Stored records
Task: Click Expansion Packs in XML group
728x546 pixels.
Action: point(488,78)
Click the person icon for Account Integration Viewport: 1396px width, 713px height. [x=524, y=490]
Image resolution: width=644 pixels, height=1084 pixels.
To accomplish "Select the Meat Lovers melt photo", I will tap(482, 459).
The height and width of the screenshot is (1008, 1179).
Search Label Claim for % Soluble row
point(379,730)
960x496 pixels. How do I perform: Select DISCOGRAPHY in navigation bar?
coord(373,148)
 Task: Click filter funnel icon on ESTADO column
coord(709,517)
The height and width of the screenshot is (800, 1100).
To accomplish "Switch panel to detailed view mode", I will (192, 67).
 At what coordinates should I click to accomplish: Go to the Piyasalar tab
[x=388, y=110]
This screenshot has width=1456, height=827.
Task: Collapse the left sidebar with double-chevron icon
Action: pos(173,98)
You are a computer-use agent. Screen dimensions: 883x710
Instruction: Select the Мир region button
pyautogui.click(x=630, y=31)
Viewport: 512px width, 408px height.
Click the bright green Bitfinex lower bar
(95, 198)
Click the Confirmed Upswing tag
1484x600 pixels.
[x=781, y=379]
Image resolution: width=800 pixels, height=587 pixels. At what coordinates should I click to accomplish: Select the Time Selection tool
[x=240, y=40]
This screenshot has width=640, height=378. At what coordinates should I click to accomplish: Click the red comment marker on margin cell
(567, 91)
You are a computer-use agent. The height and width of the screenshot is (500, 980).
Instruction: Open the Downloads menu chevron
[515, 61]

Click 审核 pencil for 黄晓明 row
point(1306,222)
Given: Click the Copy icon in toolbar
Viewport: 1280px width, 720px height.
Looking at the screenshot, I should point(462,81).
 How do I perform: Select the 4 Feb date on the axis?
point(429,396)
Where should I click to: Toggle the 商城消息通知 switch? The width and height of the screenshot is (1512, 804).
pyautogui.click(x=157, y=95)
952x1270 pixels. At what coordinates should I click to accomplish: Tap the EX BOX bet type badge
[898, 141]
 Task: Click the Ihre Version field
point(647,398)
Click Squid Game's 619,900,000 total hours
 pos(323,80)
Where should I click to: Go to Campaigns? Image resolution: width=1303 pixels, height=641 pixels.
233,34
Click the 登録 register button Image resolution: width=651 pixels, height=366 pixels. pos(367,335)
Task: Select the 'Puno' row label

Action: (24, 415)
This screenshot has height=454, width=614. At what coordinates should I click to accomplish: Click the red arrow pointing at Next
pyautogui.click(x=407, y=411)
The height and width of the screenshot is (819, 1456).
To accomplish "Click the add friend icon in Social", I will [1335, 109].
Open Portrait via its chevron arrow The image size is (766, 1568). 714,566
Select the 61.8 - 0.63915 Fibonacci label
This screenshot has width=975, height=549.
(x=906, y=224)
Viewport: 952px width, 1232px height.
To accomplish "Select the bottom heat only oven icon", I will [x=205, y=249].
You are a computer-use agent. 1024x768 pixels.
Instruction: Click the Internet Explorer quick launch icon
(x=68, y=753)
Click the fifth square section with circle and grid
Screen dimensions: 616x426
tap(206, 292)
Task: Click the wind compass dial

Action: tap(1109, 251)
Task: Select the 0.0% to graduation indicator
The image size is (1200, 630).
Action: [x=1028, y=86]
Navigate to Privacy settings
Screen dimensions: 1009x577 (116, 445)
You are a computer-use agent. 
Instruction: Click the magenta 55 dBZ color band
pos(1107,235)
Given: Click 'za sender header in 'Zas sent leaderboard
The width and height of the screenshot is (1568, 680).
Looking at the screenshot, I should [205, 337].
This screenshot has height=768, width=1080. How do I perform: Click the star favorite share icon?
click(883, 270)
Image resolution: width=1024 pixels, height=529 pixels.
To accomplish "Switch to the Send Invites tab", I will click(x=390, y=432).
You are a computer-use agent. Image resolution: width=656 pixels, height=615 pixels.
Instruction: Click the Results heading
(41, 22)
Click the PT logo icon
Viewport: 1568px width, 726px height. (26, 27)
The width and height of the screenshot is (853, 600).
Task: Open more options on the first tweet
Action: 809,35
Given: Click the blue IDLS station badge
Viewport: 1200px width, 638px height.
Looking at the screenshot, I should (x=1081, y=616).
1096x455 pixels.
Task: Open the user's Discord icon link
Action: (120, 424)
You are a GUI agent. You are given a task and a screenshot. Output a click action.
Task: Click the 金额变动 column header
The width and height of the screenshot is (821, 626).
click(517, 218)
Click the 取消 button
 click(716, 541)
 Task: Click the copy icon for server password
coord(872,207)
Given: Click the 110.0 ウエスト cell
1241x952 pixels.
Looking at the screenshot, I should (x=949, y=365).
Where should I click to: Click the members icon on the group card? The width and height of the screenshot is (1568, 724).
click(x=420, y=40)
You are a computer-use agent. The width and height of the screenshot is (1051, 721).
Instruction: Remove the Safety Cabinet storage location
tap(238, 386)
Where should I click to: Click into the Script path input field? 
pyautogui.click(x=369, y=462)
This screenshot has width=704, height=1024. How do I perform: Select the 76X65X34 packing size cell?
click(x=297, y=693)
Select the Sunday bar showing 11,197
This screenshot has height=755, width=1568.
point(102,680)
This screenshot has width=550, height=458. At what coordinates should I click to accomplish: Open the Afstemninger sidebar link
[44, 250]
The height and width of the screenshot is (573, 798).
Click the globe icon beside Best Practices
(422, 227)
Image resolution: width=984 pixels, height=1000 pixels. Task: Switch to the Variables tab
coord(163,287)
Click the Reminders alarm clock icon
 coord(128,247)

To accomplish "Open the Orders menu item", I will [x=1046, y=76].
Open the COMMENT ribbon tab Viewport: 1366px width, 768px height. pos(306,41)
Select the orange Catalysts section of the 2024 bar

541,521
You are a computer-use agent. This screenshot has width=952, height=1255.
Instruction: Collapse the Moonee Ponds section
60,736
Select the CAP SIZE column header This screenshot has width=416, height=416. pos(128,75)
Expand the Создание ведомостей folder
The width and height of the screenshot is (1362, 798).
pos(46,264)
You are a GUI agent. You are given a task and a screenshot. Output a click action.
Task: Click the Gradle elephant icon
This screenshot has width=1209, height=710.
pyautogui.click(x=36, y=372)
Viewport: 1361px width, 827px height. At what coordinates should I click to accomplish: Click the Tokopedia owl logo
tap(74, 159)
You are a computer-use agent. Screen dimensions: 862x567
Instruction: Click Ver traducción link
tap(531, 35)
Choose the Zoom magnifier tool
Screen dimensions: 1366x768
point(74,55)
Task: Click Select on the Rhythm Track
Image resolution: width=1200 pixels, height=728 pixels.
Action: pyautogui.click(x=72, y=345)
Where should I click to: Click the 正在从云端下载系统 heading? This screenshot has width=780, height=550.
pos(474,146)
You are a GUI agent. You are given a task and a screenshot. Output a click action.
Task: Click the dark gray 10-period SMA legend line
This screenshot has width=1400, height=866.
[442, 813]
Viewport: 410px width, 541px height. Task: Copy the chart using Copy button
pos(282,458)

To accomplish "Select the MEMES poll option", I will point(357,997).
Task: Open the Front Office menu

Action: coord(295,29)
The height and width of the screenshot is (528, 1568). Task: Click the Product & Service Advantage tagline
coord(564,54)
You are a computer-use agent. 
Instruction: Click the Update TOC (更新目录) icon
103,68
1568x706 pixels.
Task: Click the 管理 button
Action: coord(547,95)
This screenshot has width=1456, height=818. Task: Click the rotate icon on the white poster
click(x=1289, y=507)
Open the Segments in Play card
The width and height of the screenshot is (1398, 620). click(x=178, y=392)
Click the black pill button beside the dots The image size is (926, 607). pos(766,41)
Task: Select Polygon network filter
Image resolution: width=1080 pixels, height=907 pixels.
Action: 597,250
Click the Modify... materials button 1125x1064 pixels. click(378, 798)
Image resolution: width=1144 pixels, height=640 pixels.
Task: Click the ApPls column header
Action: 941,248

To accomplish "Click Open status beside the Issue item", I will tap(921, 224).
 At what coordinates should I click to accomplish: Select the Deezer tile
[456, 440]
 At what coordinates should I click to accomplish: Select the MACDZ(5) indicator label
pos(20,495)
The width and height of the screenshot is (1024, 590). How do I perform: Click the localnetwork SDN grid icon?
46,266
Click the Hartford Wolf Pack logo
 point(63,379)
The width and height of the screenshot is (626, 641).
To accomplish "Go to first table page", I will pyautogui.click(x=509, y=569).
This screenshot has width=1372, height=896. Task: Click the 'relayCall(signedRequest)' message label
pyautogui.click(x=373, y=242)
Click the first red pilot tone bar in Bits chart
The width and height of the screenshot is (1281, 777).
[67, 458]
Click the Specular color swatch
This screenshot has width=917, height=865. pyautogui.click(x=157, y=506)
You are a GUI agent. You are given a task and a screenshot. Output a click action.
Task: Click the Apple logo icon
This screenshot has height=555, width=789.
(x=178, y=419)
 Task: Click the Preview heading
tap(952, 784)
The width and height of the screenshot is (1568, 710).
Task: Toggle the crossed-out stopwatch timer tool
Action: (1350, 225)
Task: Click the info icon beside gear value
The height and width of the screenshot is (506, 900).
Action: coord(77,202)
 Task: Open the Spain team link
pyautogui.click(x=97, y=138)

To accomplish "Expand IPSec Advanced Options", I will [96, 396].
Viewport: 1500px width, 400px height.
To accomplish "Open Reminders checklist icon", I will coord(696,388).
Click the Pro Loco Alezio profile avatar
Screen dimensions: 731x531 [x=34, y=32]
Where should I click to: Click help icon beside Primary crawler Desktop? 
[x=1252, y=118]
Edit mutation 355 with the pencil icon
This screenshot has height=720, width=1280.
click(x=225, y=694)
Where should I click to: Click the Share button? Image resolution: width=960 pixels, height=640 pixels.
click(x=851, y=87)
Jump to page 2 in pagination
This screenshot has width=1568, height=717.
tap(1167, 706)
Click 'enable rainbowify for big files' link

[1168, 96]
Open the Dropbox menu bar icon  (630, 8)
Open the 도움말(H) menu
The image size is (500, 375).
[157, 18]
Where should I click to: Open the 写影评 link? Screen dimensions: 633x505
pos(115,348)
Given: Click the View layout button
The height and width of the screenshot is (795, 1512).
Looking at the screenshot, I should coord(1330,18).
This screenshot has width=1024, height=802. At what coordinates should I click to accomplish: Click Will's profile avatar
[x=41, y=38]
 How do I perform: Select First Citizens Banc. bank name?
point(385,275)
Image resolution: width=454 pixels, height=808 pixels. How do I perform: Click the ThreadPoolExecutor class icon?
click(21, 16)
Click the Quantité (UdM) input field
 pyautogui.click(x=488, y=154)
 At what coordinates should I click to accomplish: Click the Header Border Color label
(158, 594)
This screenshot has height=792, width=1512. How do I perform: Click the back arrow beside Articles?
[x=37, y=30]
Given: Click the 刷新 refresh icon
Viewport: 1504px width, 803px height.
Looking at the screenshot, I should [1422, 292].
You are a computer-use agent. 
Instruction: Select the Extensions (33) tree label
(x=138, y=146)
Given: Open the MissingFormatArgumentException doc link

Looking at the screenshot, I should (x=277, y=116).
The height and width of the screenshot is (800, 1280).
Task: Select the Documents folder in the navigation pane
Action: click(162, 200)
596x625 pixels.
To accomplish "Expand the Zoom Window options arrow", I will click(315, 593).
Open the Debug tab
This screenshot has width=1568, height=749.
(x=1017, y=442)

REQUIREMENT>
Would you print, exactly as written, every line above from the one holding "The height and width of the screenshot is (1008, 1179)." through the one holding "The height and width of the screenshot is (800, 1100).", with both included and no other lines?

SOLUTION>
The height and width of the screenshot is (1008, 1179).
Search Label Claim for % Soluble row
point(379,730)
960x496 pixels. How do I perform: Select DISCOGRAPHY in navigation bar?
coord(373,148)
 Task: Click filter funnel icon on ESTADO column
coord(709,517)
The height and width of the screenshot is (800, 1100).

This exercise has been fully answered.